Revisiting the kernel's preemption models (part 1)

Posted Sep 22, 2023 12:34 UTC (Fri) by kazer (subscriber, #134462)
In reply to: Revisiting the kernel's preemption models (part 1) by mtodorov
Parent article: Revisiting the kernel's preemption models (part 1)

The full RT is aimed at cases where safety (hazard) analysis determines that it is a critical task that must be made reliable to nth degree (what would be worst case if it failed, is it car ABS, heart monitor or CD-player). If it were part of, say, fly-by-wire system there would not be need to be in any other mode than full RT always. Less critical systems could have whatever mode suitable for the task.

The RT mode is therefore determined by the task before code is ever deployed, not as a mode of operation "on the fly". RT is normally due to safety reasons and the worst case is what matters. If it safety isn't of consideration (only throughoutput) preemption isn't needed.

Revisiting the kernel's preemption models (part 1)

Posted Sep 22, 2023 12:43 UTC (Fri) by kazer (subscriber, #134462) [Link]

Adding to previous..

The main feature of full RT is that it is *deterministic* - things happen at precisely when predicted and expected. Latency or performance is not important and they can be sacrificed for the sake of correctness.

Servers can have a long latency for the sake of throughoutput and desktop users can prefer low latencies. While these deal with different pre-emption modes, they are not about real-timedness. So even in these cases boot-time selection is quite enough.

Revisiting the kernel's preemption models (part 1)

Posted Sep 22, 2023 13:56 UTC (Fri) by farnz (subscriber, #17727) [Link]

RT isn't only of importance in safety-critical systems; in audio systems, 3 ms of latency is roughly equivalent to 1 m distance between the output device and the listener. For simple listening cases, this is a non-issue; you just have a big enough buffer that any plausible latency is covered by the buffer (e.g. a 3,000 ms buffer will cover most likely stalls). But for telephony, live effects and other such cases where there's feedback between the microphone and the output, you need to bound latency to a much smaller value.

The usual distinction in the RT world is between hard RT and soft RT; a system is soft RT if it recovers from a missed deadline as soon as it starts meeting deadlines again, and hard RT if further action has to be taken to recover or if recovery from missed deadlines is not possible. In this setup, audio is soft RT - if you miss a deadline, the audio system is in a fault condition, but as soon as you start hitting deadlines again, it recovers automatically; a fly-by-wire system is hard RT, since a failure to meet deadlines can result in the plane needing maintenance work.

Revisiting the kernel's preemption models (part 1)

Posted Sep 23, 2023 6:17 UTC (Sat) by donald.buczek (subscriber, #112892) [Link] (3 responses)
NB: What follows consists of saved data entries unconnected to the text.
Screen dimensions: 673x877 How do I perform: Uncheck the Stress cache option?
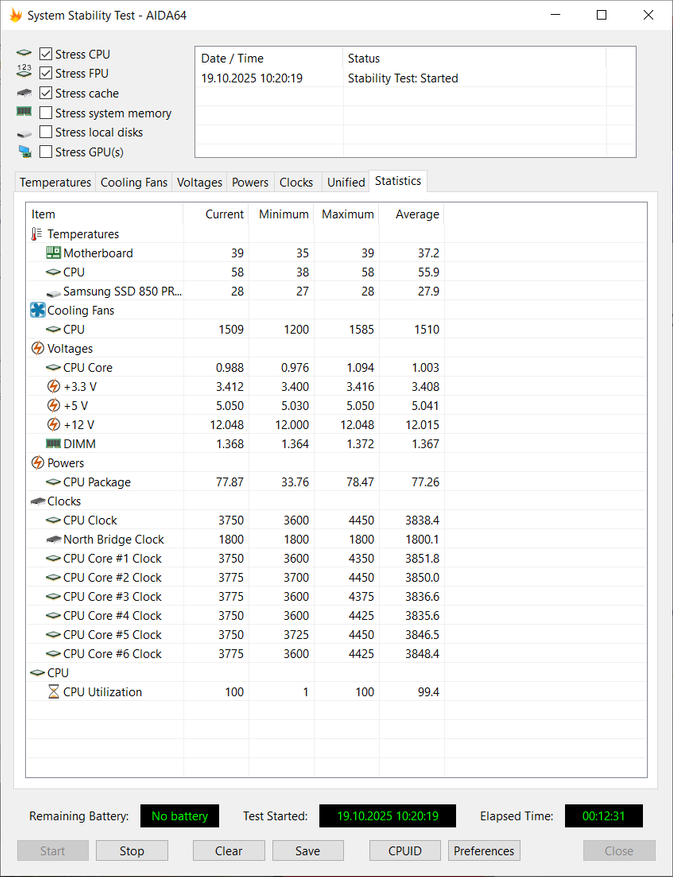(x=46, y=93)
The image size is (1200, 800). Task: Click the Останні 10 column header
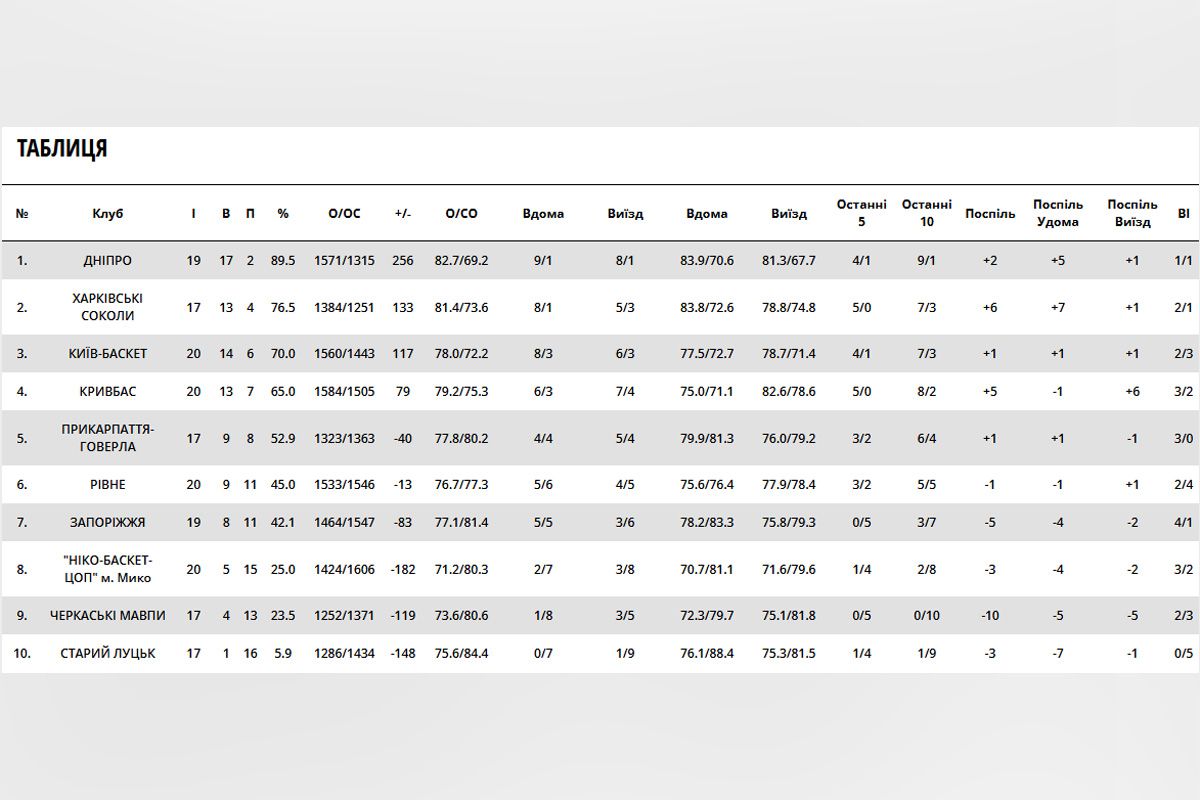[926, 213]
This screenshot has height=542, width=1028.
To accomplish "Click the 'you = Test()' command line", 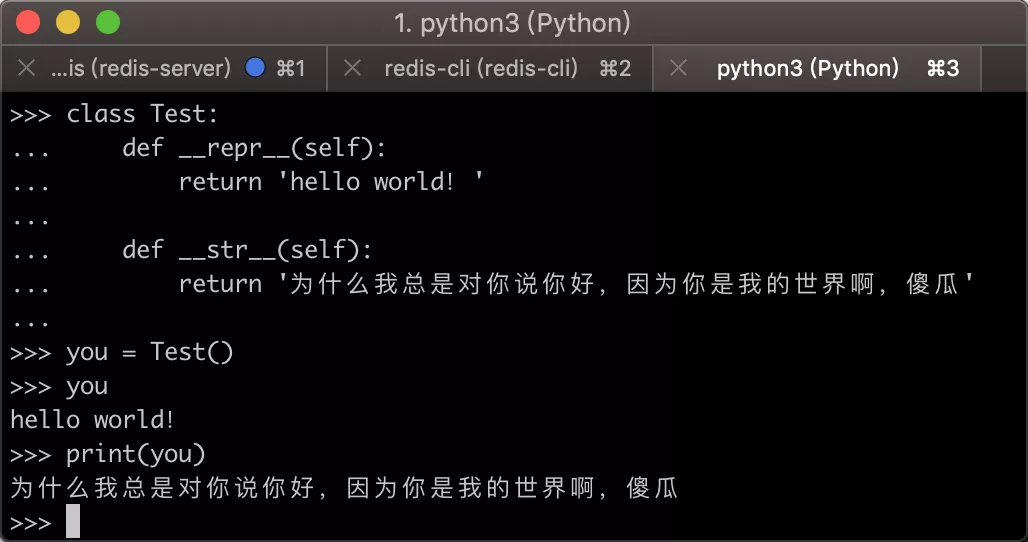I will 150,352.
> If it were part of, say, fly-by-wire system there would not be need to be in any other mode than full RT always.

Good example. You system doesn't need to be in RT mode if the plane is parked on the ground. It may, for example, be in some low power mode. When you are ready to go, you switch to fly mode which implies RT on critical systems. It's not critical, how long that takes. What you need, though, is an indication that the switch is completed.
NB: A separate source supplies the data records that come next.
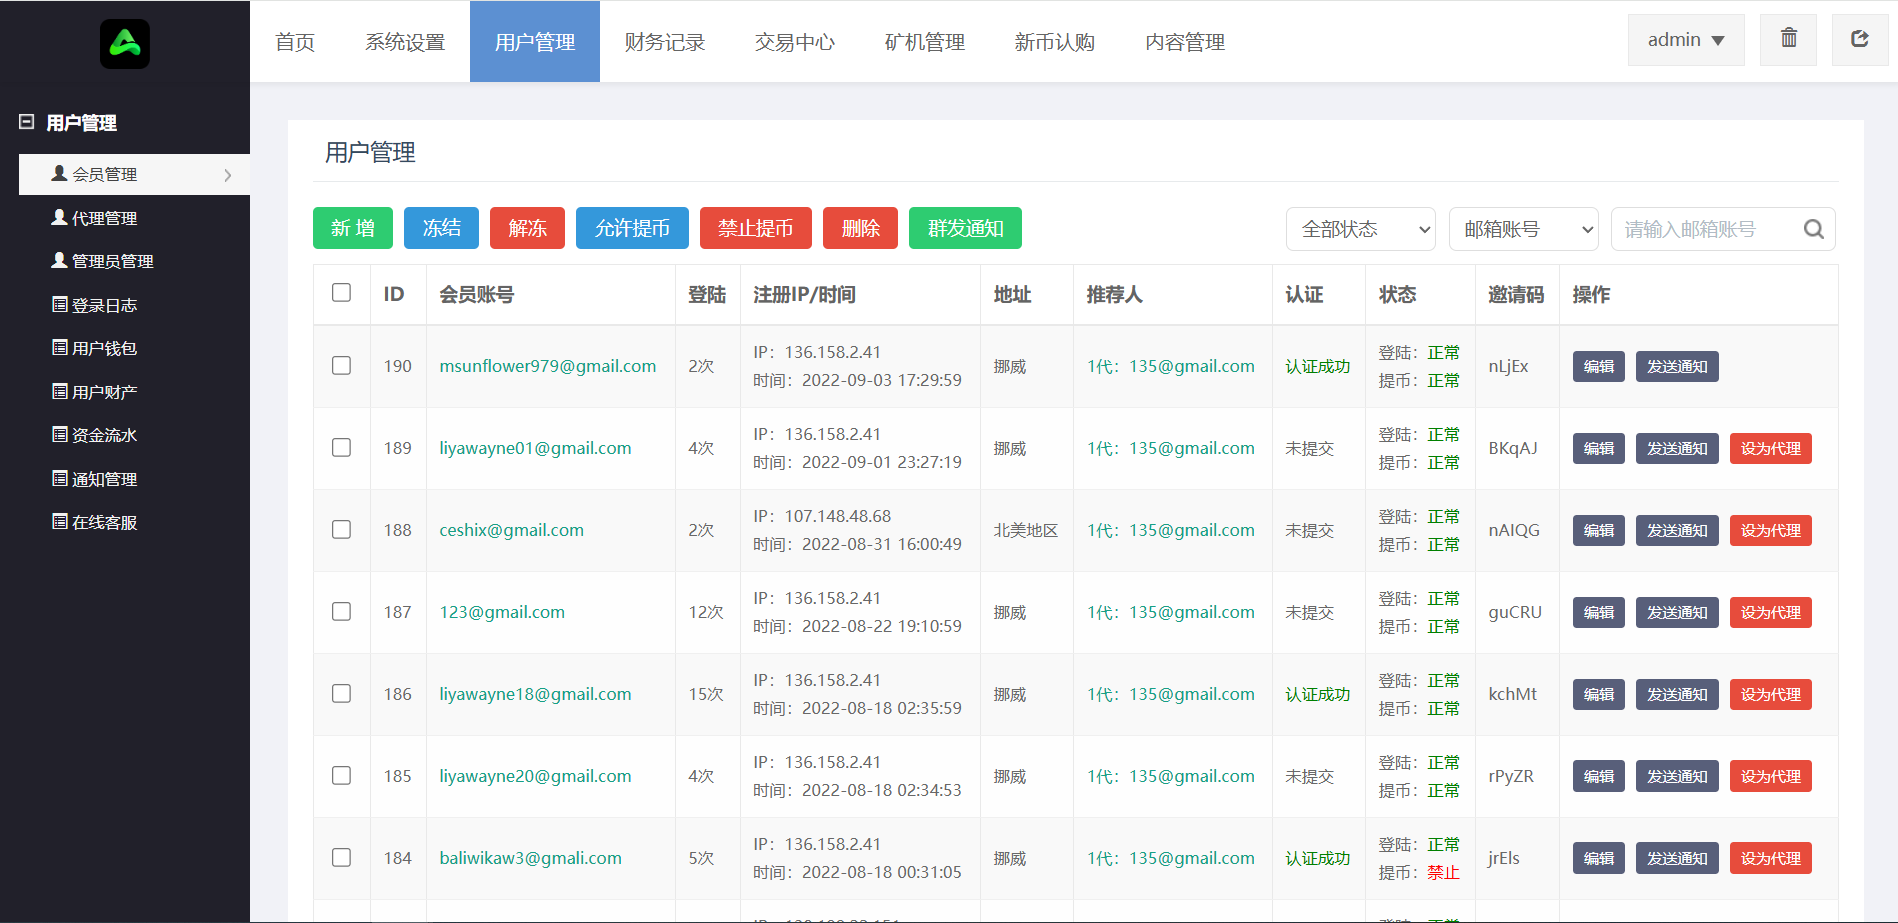1898x923 pixels.
Task: Focus the 请输入邮箱账号 search field
Action: (1705, 230)
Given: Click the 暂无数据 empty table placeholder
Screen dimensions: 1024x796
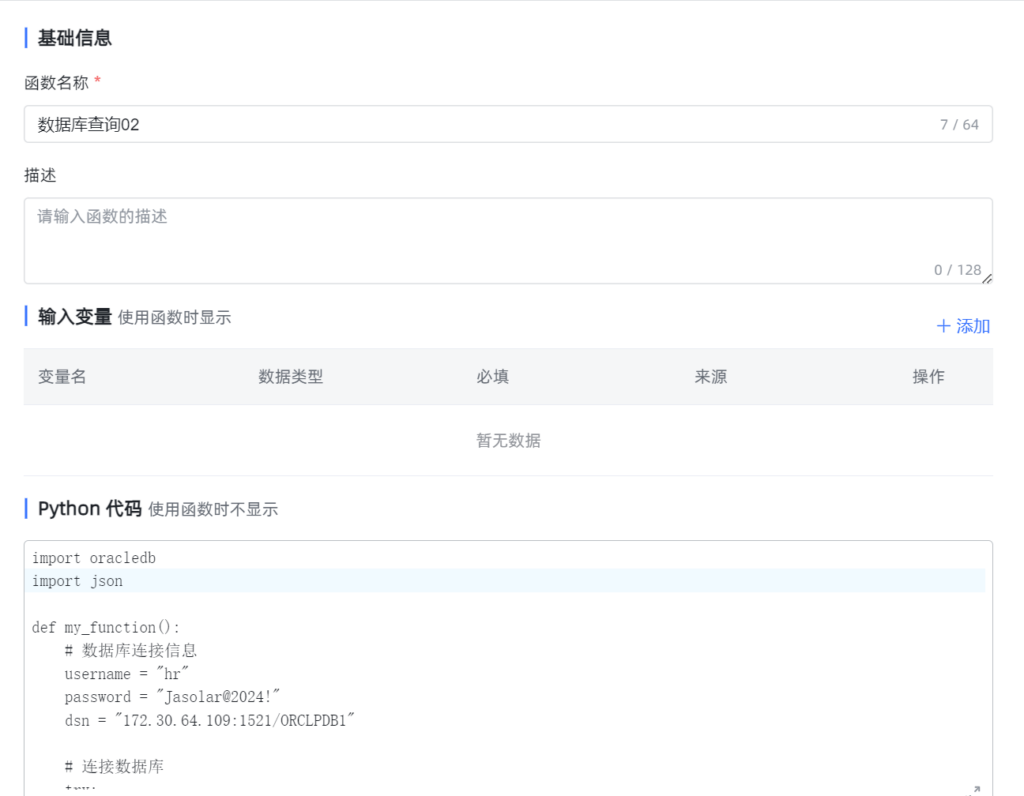Looking at the screenshot, I should pyautogui.click(x=508, y=441).
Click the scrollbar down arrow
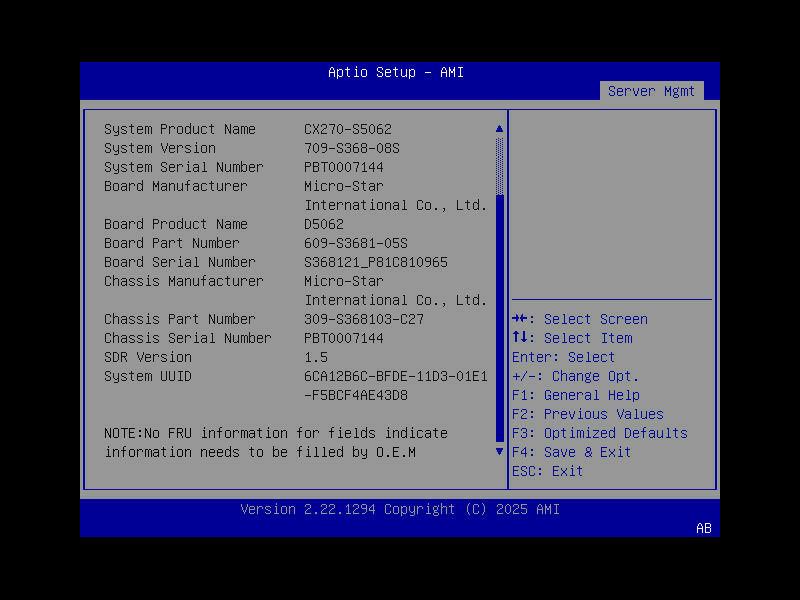 [498, 451]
Revisiting the kernel's preemption models (part 1)

Posted Sep 23, 2023 7:23 UTC (Sat) by mb (subscriber, #50428) [Link] (1 responses)

But you can do that now with an existing RT kernel.
If your RT application decides to go non-RT, then it can do that now. Just switch scheduling modes.
And if you decide to put your system into sleep, you can do that now.
Switching the kernel preemption mode at runtime is absolutely not necessary to do all that.

Revisiting the kernel's preemption models (part 1)

Posted Sep 23, 2023 8:27 UTC (Sat) by mtodorov (guest, #158788) [Link]

Yet for a number of reasons, the RT preemption model isn't compiled by default ...

Just as a curiosity, about a year ago the kernel 6.0 compiled with KASAN made a number of RCU stall warnings.

It was blamed on the KASAN slow down, but I felt something odd if some RCU lock was held for more than 20 milliseconds, enough to trigger the NMI watchdog.

After a year, I get the notion that it was due to the coarse granularity of the locks held while doing some tasks. In the worst case, an unlucky spinlocks contention can degrade your SMP system's performance in the worst case to a multicore 6502 ... Did somebody make a note on real-time telephony and heart monitor systems?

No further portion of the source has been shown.